■ **ACTIVITY**: Your response to the data below should hold nothing except the lines from the one containing "The image size is (1200, 650)." down to the one containing "File Retention in", reproduced exactly and without pictures.

■ **RECORDS SUPPLIED**:
┏━━
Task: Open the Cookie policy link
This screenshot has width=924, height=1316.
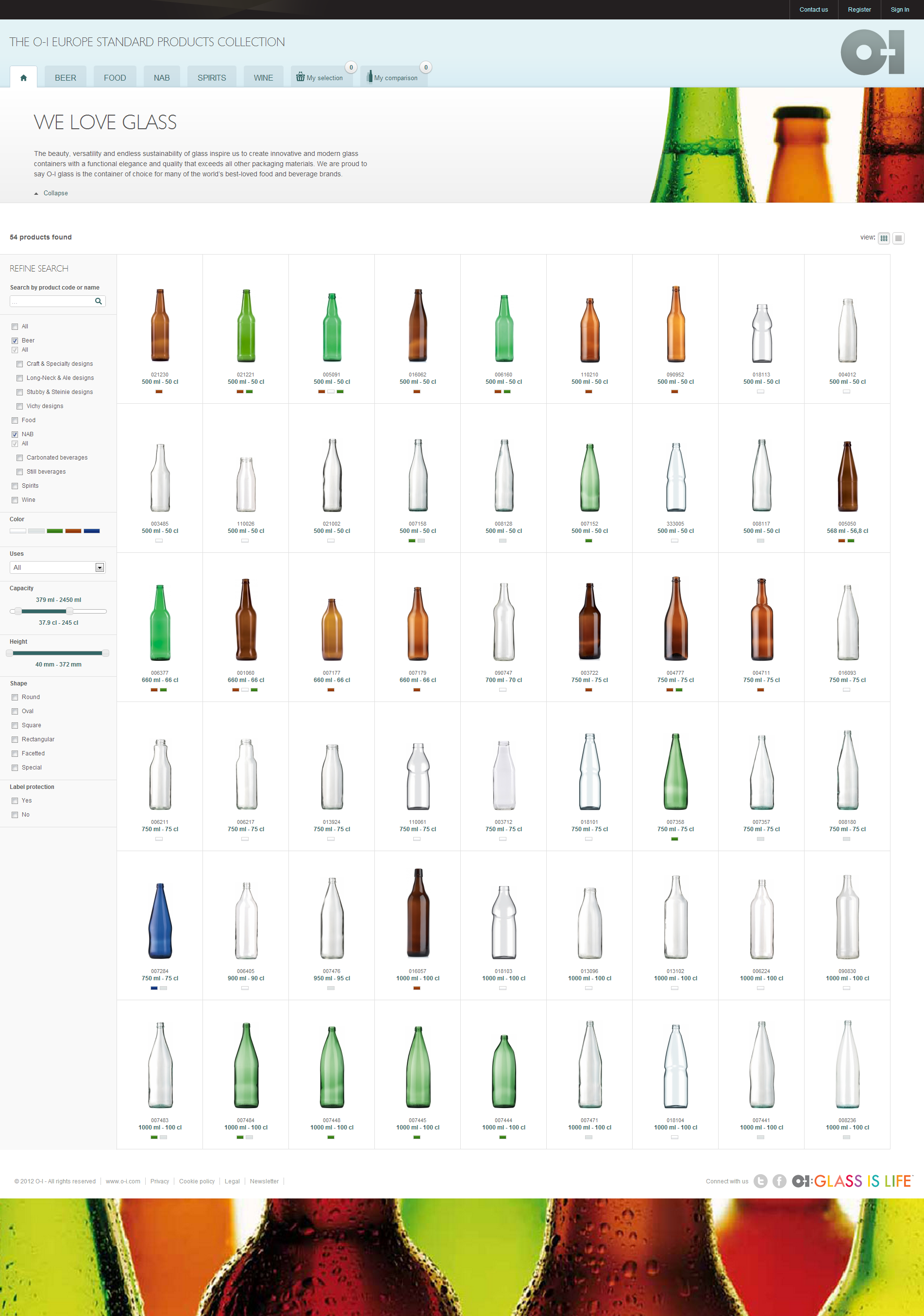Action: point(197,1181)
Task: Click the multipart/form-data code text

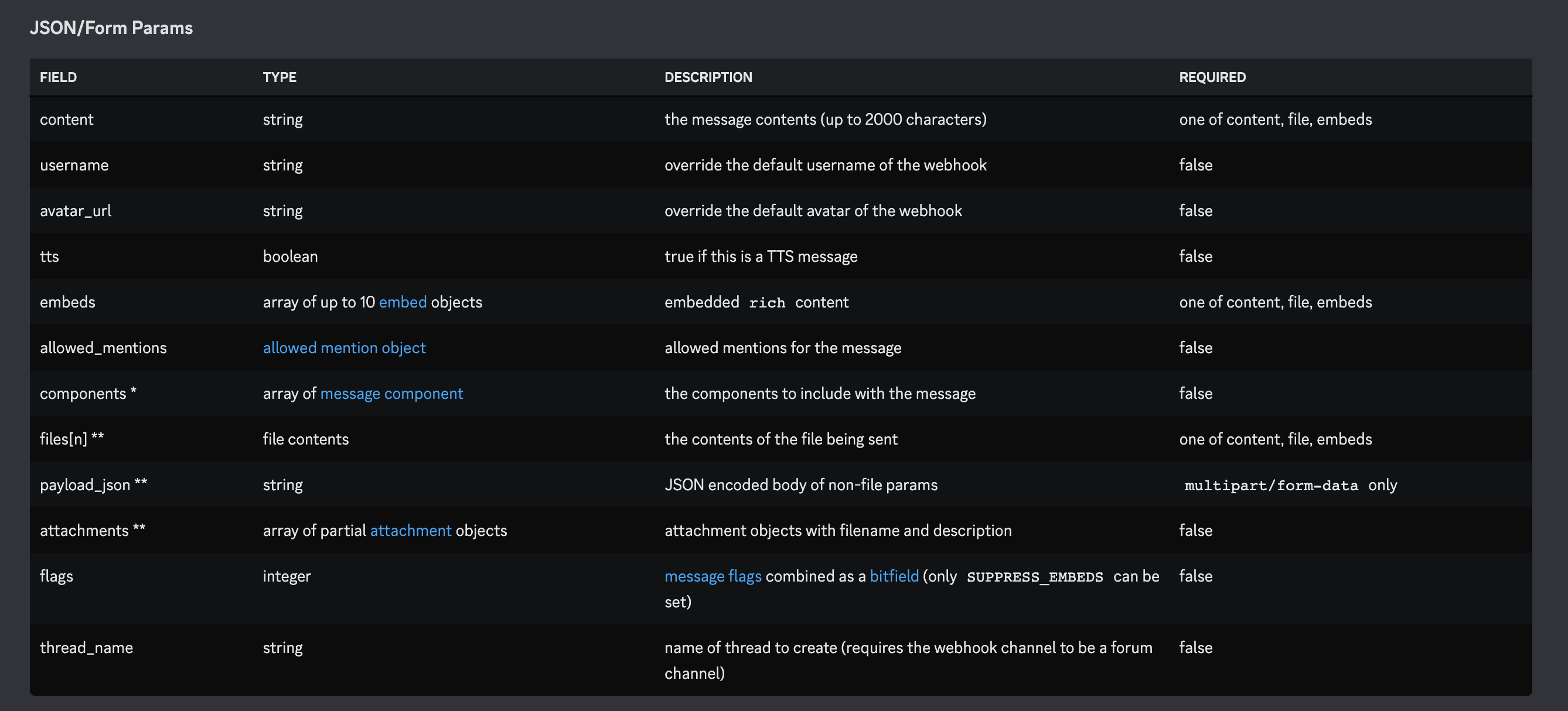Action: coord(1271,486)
┗━━
┏━━
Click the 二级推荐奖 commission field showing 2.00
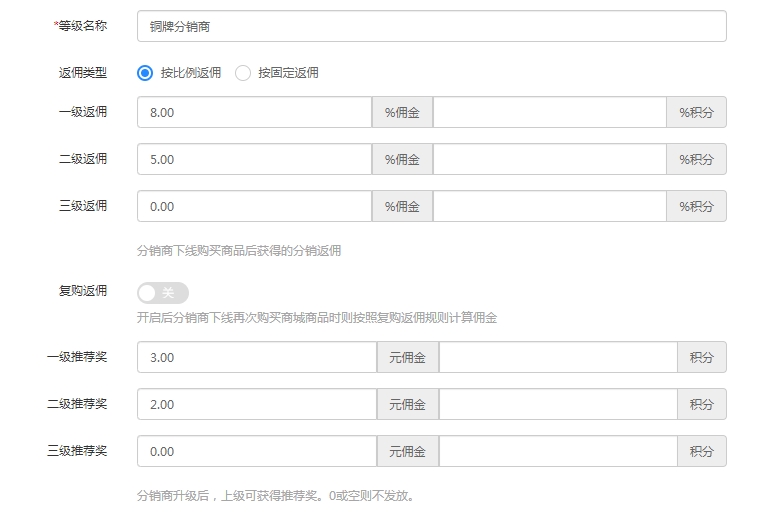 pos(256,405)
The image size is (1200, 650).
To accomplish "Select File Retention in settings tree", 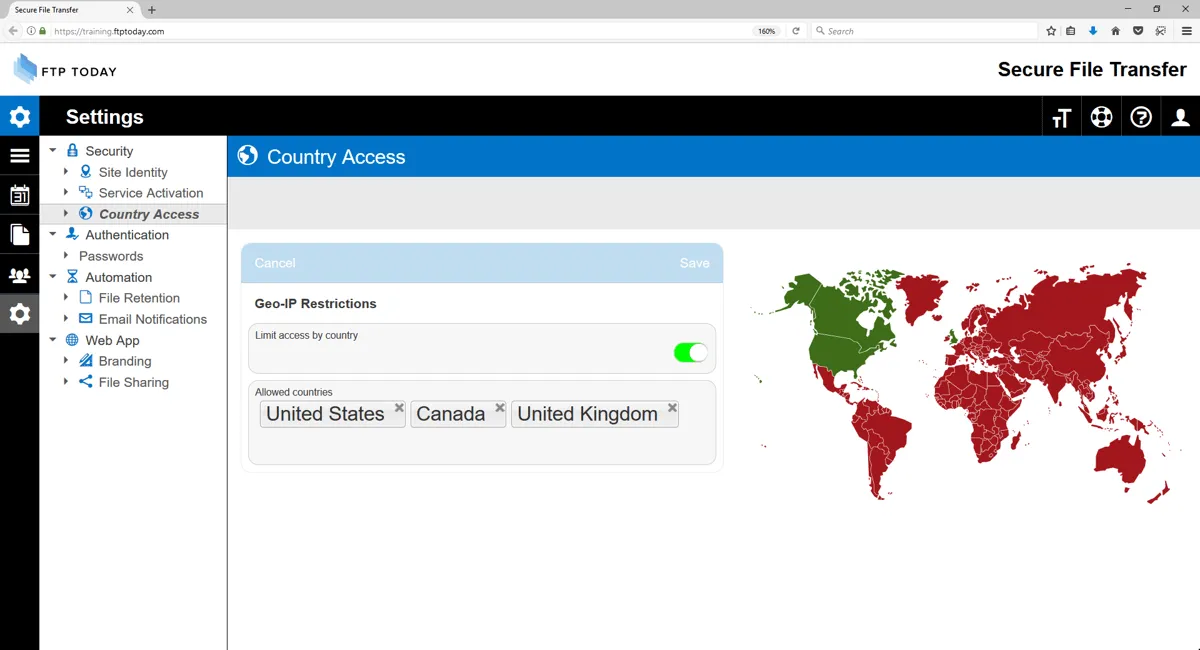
┗━━
┏━━
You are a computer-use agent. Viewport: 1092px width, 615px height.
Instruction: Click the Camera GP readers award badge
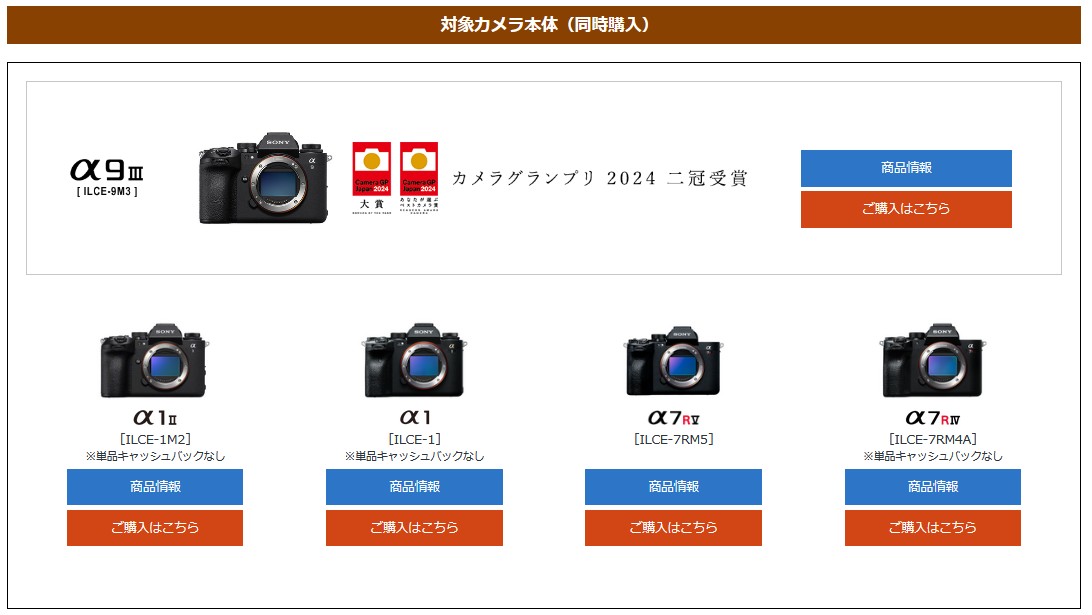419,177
┗━━
■ **TASK OUTPUT**:
The image size is (1200, 650).
To accomplish "Select File Retention in settings tree", 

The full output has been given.